For this exercise, write out the whole listing below exactly, omitting its images.
_ _ _
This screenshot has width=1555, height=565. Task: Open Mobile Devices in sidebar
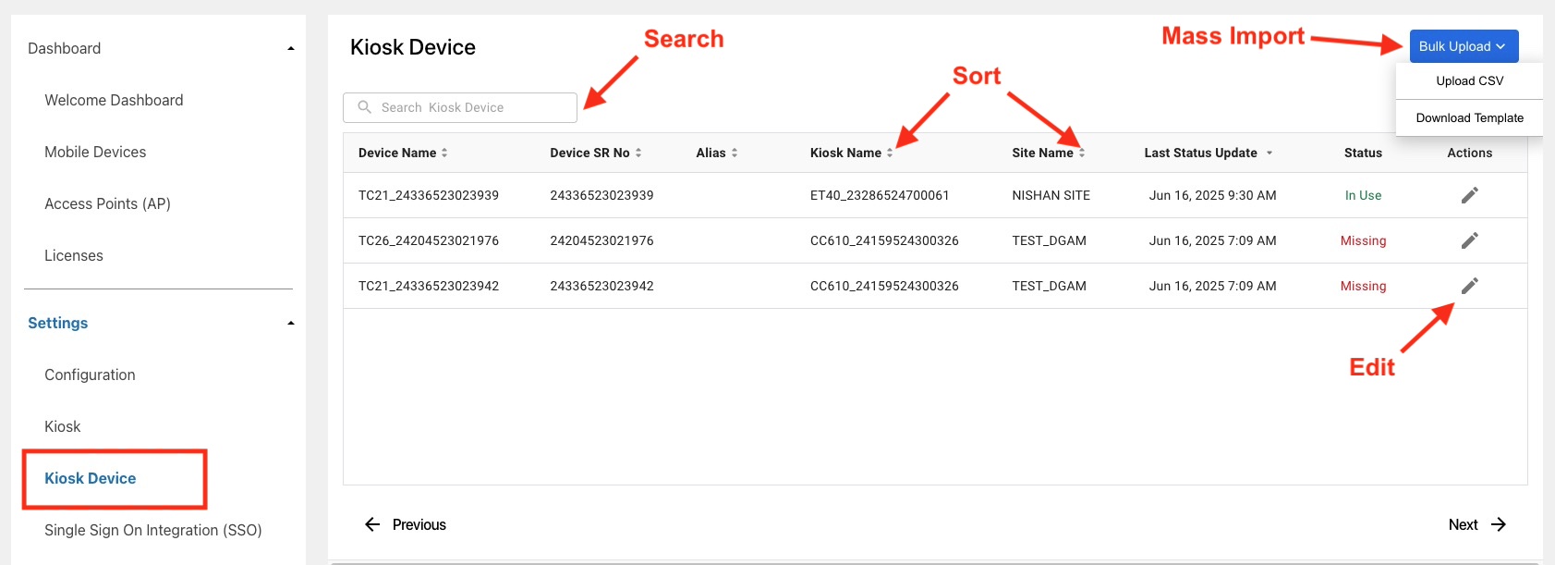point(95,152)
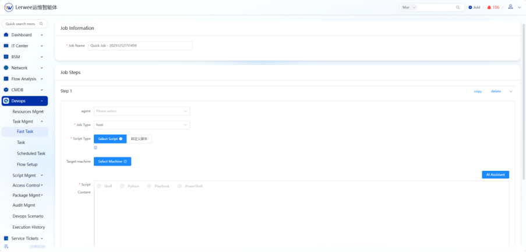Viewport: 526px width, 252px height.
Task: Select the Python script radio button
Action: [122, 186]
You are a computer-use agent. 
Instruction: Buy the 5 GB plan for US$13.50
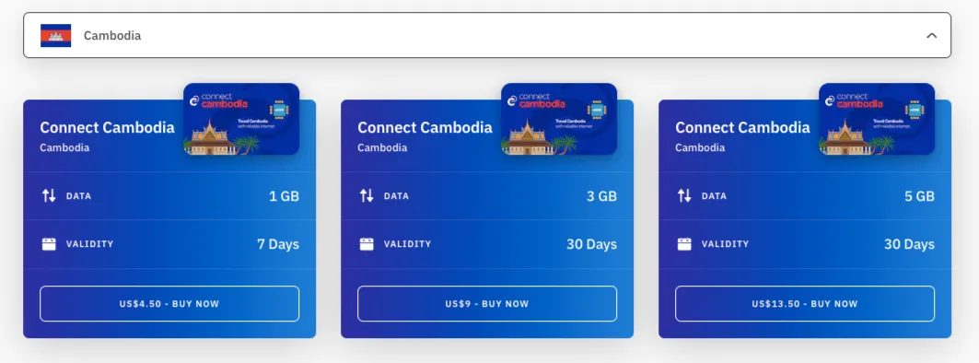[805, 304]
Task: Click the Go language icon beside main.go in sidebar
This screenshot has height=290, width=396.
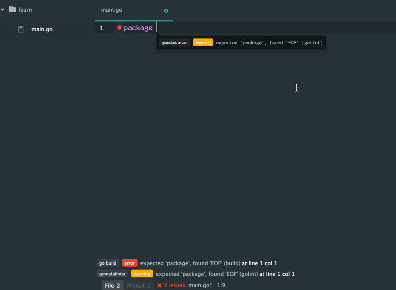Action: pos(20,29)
_ _ _
▶ Written solution:
This screenshot has width=1555, height=565. Task: Open Mobile Devices in sidebar
point(95,152)
Viewport: 526px width, 252px height.
Task: Select the Python script radio button
Action: [122, 186]
You are a computer-use agent. 
Instruction: Buy the 5 GB plan for US$13.50
[805, 304]
Task: Click the Go language icon beside main.go in sidebar
This screenshot has height=290, width=396.
Action: pos(20,29)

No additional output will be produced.